Exercice court>
Écrivez la suite de la critique du film THE LAST FACE donnée plus bas, en partant de sa dernière ligne.

Texte fourni>
================================
D’un réalisateur un tant soit peu consciencieux, et a fortiori de Sean Penn, ce qu’on n’attend surtout pas c’est qu’il nous inflige une œuvre de propagande gonflée aux bons sentiments. Ses précédents films avaient certes comme défaut d’insister un peu trop lourdement sur le pathos de l’histoire (gros plans sur les yeux mouillés par les larmes, zoom pour souligner un choc, etc.) mais ce n’était jusqu’ici qu’une affection lourdingue pour ses personnages. Avec THE LAST FACE, Sean Penn signe la première publicité pour une ONG déguisée en superproduction lacrymale.

THE LAST FACE raconte l’amour impossible entre deux médecins envoyés par l’association Médecins du Monde dans un conflit armé en Afrique. Le film s’ouvre et se ferme sur un discours du Dr. Peteren (Charlize Theron) qui demande à son amant (le Dr. Leon, joué par Javier Bardem) : « pourquoi doit-on les divertir pour qu’ils nous écoutent ? » Si la phrase désigne l’audience présente ce soir-là pour la récolte de dons, on ne peut s’empêcher de penser que Sean Penn s’adresse directement à nous, en nous enjoignant à donner, pour n’importe quelle cause, à n’importe quelle organisation. Ce sentiment est renforcé lorsque le Dr. Petersen attend son avion dans un aéroport, bouleversée par les événements qu’elle vient de traverser, et ouvre son portefeuille à la première personne venue lui demander « pour la bonne cause. » La jeune fille en face de Charlize Theron n’aura même pas le temps de finir sa phrase, on ne sait ni d’où elle vient ni qui elle prétend sauver.

Photo du film THE LAST FACE
Une histoire d’amour impossible ?
================================
Données fournies>
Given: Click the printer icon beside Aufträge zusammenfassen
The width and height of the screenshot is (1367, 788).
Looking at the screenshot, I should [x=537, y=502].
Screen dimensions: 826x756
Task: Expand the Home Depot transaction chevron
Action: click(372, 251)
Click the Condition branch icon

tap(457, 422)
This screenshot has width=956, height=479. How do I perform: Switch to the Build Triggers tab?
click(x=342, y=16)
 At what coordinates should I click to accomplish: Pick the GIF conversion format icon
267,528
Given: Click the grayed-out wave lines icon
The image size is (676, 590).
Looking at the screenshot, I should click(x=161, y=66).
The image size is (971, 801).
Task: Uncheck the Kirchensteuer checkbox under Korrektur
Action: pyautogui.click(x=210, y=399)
================================
Réponse à l'exercice>
Dans les premières minutes du film on a envie de croire que cette baudruche « droit-de-l’hommiste » n’enfle que pour être mieux dégonflé. On souhaiterait que Sean Penn  nous dresse un portrait au vitriol d’humanitaires partis sur un coup de tête avec le syndrome de Don Quichotte. Mais non, il est très sérieux, il veut vraiment sauver le monde et nous inflige alors 2h12 de sentimentalisme affligeant pour nous persuader du bien-fondé des idéaux de nos deux tourtereaux. L’imagerie misérabiliste donne au film des allures de spot TV contre la famine au Biafra. Zoom sur les blessures, difformités et horreurs alternent ainsi sur les gros plans des deux comédiens principaux, en mode très tristes de ne pas être d’accord sur la façon de gérer le conflit (« Chéri, on a des problèmes de communication »). La forme choisie par Sean Penn est doublement indécente : elle décrédibilise l’action des humanitaires et rend artificiel le sentiment amoureux. Non pas qu’on croit impossible de s’aimer en situation de conflit armé, même avec tout ce sang autour de soi. C’est plutôt qu’on ne croit ni à leur histoire telle qu’elle nous est racontée, ni au message publicitaire du film. Comment être triste qu’un docteur en quitte un autre, alors qu’on vient de voir un homme éventré ? Comment s’apitoyer sur les remords de l’un ou l’œdipe mal digéré de l’autre sans se dire « quels égoïstes ». A trop vouloir forcer notre empathie, THE LAST FACE provoque un rejet violent et immédiat.

Au-delà de l’intrigue et de la mise en scène nauséabonde, Sean Penn redouble maladroitement son propos « We save the world » par une voix-off et des dialogues écrits à la truelle idéologique. L’histoire d’amour sert alors d’argument pour sonder sans finesse les tréfonds de l’âme humaine, à coup de formules alambiquées qu’on dirait directement sorties d’un communiqué langue de bois des Nations-Unies. Très étonnamment, le film a plusieurs fois l’occasion de critiquer lui-même cette dérive idéologique, mais revient systématiquement sur les rails pour mieux souligner à quel point ces héros sans-frontières se sacrifient pour sauver l’Humanité d’elle-même (sic).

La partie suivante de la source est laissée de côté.